The night started off with local artist Burnell Washburn and DJ Vagif’s electric performance, consisting of a conscious hip-hop set. Burnell, a well-known local rapper, has performed opening acts for artists like Macklemore, Snoop Dogg, Logic, The Underachievers, Atmosphere, Mac Miller and Mos Def. His good friend, DJ Vagif, is a newcomer to the SLC scene, having recently returned after living in New York City. Anderson .Paak and The Free Nationals hit stage next, and they did not hold anything back at the opportunity to get the crowd fired up. Playing their top hits, “Glowed Up” and “The Waters,” the act was one of the most energetic performances I’ve had the pleasure of photographing. By the end of his set in 100-degree weather, Anderson .Paak was dripping with sweat.

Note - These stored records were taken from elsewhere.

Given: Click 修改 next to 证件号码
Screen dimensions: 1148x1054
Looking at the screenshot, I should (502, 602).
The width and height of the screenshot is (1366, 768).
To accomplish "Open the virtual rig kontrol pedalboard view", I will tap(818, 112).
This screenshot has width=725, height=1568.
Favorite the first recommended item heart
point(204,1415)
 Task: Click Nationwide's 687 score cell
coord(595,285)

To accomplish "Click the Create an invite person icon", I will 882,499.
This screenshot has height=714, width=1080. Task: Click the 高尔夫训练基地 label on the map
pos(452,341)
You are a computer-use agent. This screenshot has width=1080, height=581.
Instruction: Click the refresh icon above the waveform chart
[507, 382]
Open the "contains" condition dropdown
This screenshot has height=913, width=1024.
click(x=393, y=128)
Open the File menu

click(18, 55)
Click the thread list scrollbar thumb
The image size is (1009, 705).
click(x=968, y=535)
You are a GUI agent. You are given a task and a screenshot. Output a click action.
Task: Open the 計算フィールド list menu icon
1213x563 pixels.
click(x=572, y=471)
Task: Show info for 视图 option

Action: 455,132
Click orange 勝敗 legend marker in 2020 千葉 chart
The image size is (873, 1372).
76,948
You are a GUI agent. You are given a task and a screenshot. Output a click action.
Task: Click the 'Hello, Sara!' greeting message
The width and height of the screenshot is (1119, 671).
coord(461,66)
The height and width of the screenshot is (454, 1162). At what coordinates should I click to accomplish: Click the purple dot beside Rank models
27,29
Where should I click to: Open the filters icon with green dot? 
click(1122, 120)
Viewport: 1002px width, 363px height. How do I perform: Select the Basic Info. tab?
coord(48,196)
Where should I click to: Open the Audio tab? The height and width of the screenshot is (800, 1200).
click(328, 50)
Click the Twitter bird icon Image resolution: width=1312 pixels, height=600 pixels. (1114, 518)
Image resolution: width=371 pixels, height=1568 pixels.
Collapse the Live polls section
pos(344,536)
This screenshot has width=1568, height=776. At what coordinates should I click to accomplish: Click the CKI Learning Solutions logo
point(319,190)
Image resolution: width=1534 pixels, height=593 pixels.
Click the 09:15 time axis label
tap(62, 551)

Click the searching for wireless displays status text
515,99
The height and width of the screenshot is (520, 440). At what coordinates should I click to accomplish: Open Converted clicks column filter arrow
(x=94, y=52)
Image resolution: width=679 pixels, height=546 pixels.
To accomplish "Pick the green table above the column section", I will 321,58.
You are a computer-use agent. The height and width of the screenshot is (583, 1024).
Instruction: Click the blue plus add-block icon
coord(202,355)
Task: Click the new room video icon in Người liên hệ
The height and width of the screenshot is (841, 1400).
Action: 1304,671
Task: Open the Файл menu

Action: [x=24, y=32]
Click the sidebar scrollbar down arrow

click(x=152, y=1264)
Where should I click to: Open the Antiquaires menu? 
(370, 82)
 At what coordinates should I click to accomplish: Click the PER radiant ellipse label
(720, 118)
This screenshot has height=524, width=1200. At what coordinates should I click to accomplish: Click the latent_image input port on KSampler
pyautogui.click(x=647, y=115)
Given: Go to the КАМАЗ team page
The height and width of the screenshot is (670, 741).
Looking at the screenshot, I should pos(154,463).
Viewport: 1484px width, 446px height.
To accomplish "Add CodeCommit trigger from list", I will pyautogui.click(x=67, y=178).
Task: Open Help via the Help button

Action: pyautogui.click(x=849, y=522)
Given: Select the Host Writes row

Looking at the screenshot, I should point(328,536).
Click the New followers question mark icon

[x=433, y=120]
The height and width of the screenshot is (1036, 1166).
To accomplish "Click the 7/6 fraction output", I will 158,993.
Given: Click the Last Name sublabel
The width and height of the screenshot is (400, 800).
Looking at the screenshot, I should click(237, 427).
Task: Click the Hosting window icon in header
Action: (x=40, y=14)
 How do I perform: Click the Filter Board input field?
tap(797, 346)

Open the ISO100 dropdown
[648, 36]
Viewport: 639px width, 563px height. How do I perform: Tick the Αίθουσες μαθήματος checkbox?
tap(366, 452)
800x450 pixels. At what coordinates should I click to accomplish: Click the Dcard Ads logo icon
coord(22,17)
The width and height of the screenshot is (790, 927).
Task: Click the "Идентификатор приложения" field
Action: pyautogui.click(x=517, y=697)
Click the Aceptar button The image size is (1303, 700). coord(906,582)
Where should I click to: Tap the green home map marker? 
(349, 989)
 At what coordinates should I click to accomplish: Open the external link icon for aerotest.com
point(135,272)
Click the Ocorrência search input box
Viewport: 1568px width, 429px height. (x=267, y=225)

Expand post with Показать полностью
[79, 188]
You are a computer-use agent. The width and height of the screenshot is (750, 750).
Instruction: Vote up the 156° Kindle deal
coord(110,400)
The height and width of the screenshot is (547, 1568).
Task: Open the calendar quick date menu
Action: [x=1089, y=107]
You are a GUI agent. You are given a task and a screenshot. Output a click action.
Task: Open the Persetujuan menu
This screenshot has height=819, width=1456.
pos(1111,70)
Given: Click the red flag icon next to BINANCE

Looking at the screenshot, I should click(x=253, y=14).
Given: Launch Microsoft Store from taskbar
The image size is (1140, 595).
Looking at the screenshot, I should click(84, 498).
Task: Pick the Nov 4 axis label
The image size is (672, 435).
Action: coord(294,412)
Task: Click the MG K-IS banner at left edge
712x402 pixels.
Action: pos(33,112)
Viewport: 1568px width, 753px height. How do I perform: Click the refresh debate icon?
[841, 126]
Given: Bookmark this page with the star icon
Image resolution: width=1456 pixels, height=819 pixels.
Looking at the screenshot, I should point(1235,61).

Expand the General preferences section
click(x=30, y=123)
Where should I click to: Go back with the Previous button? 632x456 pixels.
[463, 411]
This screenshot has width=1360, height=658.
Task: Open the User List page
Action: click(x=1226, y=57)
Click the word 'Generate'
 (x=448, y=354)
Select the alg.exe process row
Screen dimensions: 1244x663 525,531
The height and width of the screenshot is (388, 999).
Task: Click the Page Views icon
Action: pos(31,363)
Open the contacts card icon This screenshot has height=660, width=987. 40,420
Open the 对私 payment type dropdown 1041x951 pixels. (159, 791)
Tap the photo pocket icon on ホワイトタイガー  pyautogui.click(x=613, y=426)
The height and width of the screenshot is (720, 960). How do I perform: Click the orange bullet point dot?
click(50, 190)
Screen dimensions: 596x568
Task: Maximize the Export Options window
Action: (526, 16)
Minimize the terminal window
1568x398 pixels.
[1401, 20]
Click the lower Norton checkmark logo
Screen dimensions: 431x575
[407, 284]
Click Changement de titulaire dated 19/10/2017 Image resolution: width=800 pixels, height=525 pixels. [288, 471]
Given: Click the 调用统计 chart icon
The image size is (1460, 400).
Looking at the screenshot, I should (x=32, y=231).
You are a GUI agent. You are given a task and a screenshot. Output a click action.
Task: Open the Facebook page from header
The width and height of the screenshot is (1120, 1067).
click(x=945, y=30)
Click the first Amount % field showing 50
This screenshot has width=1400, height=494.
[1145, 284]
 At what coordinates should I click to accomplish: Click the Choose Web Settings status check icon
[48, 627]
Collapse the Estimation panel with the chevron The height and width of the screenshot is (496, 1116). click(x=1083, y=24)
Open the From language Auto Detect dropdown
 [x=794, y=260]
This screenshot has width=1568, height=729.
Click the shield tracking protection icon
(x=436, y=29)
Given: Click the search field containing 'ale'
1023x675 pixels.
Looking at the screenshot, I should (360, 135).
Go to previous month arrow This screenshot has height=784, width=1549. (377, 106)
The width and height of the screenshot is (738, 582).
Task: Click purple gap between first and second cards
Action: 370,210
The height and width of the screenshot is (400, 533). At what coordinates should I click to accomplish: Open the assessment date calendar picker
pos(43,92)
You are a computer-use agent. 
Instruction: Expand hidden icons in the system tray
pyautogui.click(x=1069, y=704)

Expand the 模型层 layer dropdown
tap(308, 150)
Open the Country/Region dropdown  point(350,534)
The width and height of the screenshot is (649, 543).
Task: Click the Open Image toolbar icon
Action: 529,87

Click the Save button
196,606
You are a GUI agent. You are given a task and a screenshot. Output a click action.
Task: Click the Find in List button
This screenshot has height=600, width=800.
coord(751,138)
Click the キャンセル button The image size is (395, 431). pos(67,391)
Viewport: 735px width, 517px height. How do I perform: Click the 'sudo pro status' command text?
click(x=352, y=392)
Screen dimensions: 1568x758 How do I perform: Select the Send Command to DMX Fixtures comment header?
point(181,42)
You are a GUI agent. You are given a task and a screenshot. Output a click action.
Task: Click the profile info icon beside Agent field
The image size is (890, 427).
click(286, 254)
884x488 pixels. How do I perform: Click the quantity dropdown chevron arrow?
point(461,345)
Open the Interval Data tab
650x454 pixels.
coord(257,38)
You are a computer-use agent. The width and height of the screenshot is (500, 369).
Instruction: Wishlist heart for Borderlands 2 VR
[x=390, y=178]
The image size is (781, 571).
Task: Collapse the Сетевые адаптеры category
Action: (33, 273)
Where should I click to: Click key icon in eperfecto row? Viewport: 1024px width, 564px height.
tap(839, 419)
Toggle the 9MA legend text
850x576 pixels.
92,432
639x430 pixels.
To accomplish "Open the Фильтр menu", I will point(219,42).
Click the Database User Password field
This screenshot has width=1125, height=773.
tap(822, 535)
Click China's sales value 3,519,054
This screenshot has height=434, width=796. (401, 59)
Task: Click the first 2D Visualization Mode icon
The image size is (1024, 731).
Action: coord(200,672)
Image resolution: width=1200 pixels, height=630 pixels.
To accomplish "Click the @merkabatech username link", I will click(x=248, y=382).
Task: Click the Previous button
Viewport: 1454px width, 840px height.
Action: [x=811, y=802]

After Anderson .Paak and The Free Nationals, the sun began to set, and the Salt Lake City crowd was amped for the headliner. Big Grams walked on the stage and greeted the fans with a song off their latest EP, “Run for Your Life.” The energy was palpable throughout their set, especially when a mashup of Outkast’s “Ms. Jackson” and Phantogram’s “Mouthful of Diamonds” was timely dropped. The crowd absolutely lost their minds! Continuing through the final song, “Drum Machine,” the vibes in the park remained charged, intoxicated by the brilliance of Big Gram’s music.